Thank you for once again sharing your inner thoughts that really help others to understand the challenges of SCI rehab. Congratulations on getting funding too. Look forward to hearing about your new place 🙏
Hi Paul,
You are discovering so much about human nature and sharing it with us. What a gift to be able to write so eloquently about your discoveries.
I'd like to think I can put some of your wisdom into action, but unfortunately I can be a bit of a shit with far less provocation than you have. Just this evening I picked a fight with my sister and I do regret it (even though I was right hahaha).
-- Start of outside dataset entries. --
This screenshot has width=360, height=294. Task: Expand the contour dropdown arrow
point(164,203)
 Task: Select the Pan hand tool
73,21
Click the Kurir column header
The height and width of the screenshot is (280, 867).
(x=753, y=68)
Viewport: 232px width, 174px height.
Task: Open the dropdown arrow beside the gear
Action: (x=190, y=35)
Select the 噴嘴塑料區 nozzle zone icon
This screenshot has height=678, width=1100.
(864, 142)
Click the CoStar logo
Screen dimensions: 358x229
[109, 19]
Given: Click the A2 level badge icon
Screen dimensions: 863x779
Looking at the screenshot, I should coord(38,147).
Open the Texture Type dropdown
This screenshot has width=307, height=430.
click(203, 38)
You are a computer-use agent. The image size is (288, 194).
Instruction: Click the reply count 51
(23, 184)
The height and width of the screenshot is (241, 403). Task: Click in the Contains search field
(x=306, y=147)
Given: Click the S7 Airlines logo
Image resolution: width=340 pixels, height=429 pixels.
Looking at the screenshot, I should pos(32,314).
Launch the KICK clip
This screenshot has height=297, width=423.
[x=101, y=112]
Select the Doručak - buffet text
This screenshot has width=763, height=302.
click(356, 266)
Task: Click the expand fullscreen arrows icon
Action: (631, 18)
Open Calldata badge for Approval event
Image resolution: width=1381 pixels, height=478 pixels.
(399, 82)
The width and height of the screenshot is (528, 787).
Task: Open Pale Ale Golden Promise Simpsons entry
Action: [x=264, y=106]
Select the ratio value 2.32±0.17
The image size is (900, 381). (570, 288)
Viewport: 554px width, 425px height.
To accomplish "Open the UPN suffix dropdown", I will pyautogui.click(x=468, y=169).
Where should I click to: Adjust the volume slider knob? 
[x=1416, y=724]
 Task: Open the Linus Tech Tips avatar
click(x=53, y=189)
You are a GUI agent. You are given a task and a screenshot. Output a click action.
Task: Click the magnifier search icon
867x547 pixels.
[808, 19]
I 'may' have been known to have been sharp and snap at people, and my daughter may have been snappy with me over the years. That's what it is to be human.
Did I ever stop loving my daughter for the shit she heaped on me and her dad when she was her most volatile, adolescent self? Yes, but not forever.
So throw a 'tanty' if it makes you feel better, unfortunately as a 'tanty-thrower' from way back, I know the good feeling doesn't last long... and then remorse makes you feel worse!
When you cut a book deal, your first one will be an autobiography and from then on you are going to help people conquer their emotional Mt Everests.